*** Opening of EXERCISE INPUTS ***

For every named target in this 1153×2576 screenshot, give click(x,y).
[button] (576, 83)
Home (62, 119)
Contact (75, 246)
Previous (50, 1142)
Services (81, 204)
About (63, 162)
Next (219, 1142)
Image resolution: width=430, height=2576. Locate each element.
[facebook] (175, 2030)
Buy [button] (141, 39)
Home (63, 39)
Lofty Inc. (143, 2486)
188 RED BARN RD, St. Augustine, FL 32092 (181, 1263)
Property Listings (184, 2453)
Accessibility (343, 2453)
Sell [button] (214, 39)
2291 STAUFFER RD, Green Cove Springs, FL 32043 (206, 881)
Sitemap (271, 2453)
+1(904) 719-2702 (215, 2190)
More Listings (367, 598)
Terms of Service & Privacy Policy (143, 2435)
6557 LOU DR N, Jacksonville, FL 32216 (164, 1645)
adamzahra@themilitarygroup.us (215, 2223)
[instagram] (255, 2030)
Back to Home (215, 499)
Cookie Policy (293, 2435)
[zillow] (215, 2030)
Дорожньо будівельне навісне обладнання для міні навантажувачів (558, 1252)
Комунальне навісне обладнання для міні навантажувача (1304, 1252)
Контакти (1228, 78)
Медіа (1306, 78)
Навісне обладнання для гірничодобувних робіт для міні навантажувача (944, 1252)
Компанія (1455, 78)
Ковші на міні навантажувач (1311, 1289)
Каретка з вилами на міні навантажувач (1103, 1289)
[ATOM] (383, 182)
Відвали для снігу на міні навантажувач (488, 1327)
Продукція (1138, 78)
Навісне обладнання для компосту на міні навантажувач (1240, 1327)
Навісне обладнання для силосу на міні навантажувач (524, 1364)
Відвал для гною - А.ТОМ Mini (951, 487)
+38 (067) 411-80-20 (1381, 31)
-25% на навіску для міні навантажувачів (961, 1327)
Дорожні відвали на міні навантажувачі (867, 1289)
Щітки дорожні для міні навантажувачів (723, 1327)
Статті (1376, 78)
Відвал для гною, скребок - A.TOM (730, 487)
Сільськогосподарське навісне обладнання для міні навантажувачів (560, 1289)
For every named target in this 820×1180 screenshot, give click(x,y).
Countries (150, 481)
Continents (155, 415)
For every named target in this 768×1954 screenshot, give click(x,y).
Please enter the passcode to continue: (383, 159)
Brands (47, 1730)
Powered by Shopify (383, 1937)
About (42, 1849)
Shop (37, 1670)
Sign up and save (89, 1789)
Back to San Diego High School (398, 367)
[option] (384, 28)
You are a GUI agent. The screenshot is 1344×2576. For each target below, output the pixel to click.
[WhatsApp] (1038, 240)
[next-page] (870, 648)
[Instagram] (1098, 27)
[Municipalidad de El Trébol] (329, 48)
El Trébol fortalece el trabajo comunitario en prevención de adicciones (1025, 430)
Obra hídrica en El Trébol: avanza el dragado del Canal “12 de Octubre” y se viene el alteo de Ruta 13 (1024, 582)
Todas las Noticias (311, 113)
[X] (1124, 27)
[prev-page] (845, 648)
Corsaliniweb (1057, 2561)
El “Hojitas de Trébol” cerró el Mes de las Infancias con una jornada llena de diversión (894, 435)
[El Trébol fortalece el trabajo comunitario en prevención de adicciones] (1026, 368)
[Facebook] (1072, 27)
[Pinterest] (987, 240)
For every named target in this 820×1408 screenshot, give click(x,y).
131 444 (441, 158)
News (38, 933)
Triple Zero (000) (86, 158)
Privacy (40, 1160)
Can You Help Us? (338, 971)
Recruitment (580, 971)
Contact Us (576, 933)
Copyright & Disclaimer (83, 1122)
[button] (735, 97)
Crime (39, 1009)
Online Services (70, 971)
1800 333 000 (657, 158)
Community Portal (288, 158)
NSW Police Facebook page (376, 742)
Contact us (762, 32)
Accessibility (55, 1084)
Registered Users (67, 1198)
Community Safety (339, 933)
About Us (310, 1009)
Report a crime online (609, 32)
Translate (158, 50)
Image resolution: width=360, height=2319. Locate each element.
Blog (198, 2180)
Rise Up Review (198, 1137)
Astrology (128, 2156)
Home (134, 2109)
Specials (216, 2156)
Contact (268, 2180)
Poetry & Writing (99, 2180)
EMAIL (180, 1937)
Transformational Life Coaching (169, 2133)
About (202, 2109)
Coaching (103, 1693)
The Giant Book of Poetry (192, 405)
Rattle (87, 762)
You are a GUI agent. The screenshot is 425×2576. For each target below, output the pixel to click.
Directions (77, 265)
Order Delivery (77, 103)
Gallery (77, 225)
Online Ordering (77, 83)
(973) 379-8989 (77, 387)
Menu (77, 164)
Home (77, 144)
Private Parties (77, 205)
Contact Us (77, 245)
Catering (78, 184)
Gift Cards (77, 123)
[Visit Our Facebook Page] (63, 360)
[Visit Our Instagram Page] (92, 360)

*** Close of EXERCISE INPUTS ***

Give only the lines from the one holding "Powered by Shopify (383, 1937)" through the one holding "[Instagram] (1098, 27)", each restated exactly as it appears above.

Powered by Shopify (383, 1937)
About (42, 1849)
Shop (37, 1670)
Sign up and save (89, 1789)
Back to San Diego High School (398, 367)
[option] (384, 28)
You are a GUI agent. The screenshot is 1344×2576. For each target below, output the pixel to click.
[WhatsApp] (1038, 240)
[next-page] (870, 648)
[Instagram] (1098, 27)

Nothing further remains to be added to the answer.